The inescapable mobile phone addiction

Pamela 2022-03-24 09:02:27

Facebook programmers go to work during the day to build models to make users addicted to their software, and then pick up their phones after get off work at night and become addicted themselves.

I want to quit social media, but I use my electronic device to watch movies that educate me to get rid of Internet addiction. I write about the movie on social media. By the way, I want to see if there is anything I am interested in the related recommendations of the movie. , and then start a new round of watching, commenting, and sharing, falling into a vicious circle.

There is no way to leave the electronic device, I can't control myself not to look at my mobile phone, not to open social software, I have become addicted to it, and I can't stop it.

Although through my own efforts, I have been able to control myself not to watch Moments, but in addition to WeChat Moments, Weibo, Xiaohongshu, Station B, ins and other software occupy a lot of my time every day. As said in the video, I was completely addicted without even realizing it.

“If you’re not paying for the product, then you are the product.” Big data algorithms are getting more mature, and our data is used to build models to predict our actions, and it’s more for us to push Attractive advertisements, and then monetize data traffic through advertisements. This business model is becoming more and more mature, and it is difficult to resist with personal power, because data algorithms may know themselves better than we do, and they are controlled by this model unknowingly.

After learning about this, I suddenly miss the days when smartphones were not popular in my childhood. It seems that at that time, I had more concentration on reading paper books, more time and patience to communicate with friends, and entertainment methods. It is not a single one. When the weather is good, you can go cycling and roller skating, and you can also play board games such as chess and card Monopoly at home.

I really miss it.

View more about The Social Dilemma reviews

Extended Reading
  • Letha 2022-04-23 07:03:01

    too poor. Edited and visually very typical Netflix documentary, made into Black Mirror.

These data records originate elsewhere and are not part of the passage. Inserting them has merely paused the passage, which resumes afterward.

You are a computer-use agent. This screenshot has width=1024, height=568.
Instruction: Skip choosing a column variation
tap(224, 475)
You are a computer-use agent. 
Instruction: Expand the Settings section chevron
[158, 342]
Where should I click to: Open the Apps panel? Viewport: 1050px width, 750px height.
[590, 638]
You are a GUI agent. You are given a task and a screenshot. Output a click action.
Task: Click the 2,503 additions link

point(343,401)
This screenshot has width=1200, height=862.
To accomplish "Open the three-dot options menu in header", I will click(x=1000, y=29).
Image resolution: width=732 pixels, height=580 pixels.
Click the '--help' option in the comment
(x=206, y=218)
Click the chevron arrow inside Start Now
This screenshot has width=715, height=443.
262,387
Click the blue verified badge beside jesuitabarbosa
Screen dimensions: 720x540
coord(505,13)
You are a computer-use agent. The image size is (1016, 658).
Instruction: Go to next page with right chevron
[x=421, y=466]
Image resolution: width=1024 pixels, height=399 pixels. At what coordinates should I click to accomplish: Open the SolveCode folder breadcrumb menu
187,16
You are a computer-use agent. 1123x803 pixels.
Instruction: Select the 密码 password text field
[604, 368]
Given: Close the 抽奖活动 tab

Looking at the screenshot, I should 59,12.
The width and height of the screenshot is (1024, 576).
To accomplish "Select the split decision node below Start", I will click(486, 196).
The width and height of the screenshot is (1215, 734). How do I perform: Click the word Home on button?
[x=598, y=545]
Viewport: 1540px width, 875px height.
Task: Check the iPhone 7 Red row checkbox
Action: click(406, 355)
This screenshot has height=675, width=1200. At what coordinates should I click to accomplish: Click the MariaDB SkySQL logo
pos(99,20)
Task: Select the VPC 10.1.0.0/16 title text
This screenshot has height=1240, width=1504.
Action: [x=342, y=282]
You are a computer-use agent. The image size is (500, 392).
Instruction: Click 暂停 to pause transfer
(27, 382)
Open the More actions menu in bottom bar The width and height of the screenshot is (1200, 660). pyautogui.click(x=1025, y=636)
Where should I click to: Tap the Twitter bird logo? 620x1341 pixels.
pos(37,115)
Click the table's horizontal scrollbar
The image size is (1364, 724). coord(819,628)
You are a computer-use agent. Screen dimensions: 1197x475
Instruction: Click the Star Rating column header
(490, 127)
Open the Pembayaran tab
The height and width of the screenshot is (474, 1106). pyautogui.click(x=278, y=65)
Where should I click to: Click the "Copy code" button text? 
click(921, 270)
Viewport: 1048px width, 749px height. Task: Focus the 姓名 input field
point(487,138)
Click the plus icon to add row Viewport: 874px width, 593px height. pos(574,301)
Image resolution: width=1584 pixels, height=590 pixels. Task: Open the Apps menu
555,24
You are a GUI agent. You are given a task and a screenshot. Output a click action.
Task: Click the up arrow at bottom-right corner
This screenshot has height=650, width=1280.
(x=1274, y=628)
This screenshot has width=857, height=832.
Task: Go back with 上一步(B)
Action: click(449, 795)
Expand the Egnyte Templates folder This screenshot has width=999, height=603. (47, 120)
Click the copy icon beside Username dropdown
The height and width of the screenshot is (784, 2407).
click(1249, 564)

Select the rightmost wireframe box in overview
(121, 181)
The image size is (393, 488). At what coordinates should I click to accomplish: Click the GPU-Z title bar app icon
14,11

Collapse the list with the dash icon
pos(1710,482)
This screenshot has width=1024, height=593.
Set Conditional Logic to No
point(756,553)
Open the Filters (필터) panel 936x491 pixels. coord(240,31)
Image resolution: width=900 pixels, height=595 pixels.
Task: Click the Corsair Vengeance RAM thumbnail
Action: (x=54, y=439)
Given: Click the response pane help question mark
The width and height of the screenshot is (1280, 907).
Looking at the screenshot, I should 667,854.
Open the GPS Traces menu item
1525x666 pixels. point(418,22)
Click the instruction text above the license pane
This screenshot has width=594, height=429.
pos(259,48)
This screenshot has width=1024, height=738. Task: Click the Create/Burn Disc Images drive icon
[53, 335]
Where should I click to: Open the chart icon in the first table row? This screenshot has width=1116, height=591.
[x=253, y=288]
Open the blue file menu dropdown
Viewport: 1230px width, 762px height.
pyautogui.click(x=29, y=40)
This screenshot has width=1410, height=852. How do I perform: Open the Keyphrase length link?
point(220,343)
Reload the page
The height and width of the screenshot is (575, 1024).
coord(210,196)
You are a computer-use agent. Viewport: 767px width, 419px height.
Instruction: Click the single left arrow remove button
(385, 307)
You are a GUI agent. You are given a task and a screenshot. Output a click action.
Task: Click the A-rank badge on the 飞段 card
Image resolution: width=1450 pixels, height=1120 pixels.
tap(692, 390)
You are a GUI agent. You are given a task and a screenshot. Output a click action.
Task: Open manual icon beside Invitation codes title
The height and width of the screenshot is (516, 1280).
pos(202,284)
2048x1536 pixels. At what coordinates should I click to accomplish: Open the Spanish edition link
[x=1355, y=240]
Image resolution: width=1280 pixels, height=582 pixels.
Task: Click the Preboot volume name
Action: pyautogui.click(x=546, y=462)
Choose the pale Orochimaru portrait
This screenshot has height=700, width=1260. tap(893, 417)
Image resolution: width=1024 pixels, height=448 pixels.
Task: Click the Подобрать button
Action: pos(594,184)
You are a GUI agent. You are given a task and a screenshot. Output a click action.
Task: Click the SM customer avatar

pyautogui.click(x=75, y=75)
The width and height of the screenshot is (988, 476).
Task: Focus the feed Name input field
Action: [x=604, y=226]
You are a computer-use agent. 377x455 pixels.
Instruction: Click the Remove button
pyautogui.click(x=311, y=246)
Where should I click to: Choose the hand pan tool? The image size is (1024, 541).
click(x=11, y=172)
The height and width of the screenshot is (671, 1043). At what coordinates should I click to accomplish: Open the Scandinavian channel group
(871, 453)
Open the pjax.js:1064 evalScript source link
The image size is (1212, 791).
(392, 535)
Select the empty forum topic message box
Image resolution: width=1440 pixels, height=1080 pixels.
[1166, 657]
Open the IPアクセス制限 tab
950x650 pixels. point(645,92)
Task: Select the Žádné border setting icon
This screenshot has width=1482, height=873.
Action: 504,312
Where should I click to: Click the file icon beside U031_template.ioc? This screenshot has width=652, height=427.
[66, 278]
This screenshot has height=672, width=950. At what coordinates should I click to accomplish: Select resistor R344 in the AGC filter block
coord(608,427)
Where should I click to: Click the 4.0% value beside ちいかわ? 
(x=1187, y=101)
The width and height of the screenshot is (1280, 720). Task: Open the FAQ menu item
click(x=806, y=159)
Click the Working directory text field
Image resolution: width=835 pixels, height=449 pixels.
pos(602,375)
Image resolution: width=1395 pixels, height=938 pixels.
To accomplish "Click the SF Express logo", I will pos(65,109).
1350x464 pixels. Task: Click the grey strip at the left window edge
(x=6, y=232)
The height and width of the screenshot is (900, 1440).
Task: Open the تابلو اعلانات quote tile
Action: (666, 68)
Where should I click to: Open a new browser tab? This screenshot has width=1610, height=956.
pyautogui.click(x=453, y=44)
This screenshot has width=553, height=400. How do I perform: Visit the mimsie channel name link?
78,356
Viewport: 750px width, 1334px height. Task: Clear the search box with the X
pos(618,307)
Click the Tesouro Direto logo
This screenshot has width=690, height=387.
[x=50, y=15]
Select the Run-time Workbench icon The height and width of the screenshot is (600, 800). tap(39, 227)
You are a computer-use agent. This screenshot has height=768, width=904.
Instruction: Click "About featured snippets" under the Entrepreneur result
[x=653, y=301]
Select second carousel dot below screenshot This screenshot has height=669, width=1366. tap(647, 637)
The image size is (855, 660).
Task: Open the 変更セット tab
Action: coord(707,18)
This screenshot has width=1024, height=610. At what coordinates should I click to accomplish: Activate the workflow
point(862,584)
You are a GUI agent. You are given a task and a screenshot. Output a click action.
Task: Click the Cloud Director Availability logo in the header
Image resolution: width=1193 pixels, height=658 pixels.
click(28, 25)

Given that Black Mirror has already hit the streets, the effect of the documentary can be imagined, not to mention that it uses this presentation method over and over to talk about issues that have long been criticized by scholars, think tanks, and the media, even to the point of being a bit quirky. , doesn't give me any inspiration. This is not to say that problems such as algorithm control, social network addiction, and digital footprint do not need criticism, but now, what is needed is more enlightening criticism, how to solve the fundamental contradiction between technology ethics and business value, and if it cannot be solved, what are the The buffer means, if there must be a tradeoff, where is the acceptable boundary. These issues have not been fully discussed. Cool visuals and slogan-style interview clips can bring a temporary impact. The audience will still fall into the realities that the film "criticizes" the next day, so Netflix actually created the A new type of documentary: the (softened) popcorn documentary.

  • Clemens 2022-03-28 09:01:06

    What products do not cater to the public psychology and take advantage of human weaknesses? With that said, don't do narrative products. Ordinary people's life is originally mediocre, accompanied by a real lover, who would like to like the Internet celebrity on the Internet? The information on the Internet is always mixed, you have to believe in conspiracy theories, rely on social software?

The Social Dilemma quotes

  • Justin Rosenstein - Facebook, Former Engineer: We live in a world in which a tree is worth more, financially, dead than alive, in a world in which a whale is worth more dead than alive. For so long as our economy works in that way and corporations go unregulated, they're going to continue to destroy trees, to kill whales, to mine the earth, and to continue to pull oil out of the ground, even though we know it is destroying the planet and we know that it's going to leave a worse world for future generations. This is short-term thinking based on this religion of profit at all costs, as if somehow, magically, each corporation acting in its selfish interest is going to produce the best result. This has been affecting the environment for a long time. What's frightening, and what hopefully is the last straw that will make us wake up as a civilization to how flawed this theory has been in the first place, is to see that now we're the tree, we're the whale. Our attention can be mined. We are more profitable to a corporation if we're spending time staring at a screen, staring at an ad, than if we're spending that time living our life in a rich way. And so, we're seeing the results of that. We're seeing corporations using powerful artificial intelligence to outsmart us and figure out how to pull our attention toward the things they want us to look at, rather than the things that are most consistent with our goals and our values and our lives.

  • Tristan Harris - Google, Former Design Ethicist: How do you wake up from the Matrix when you don't know you're in the Matrix?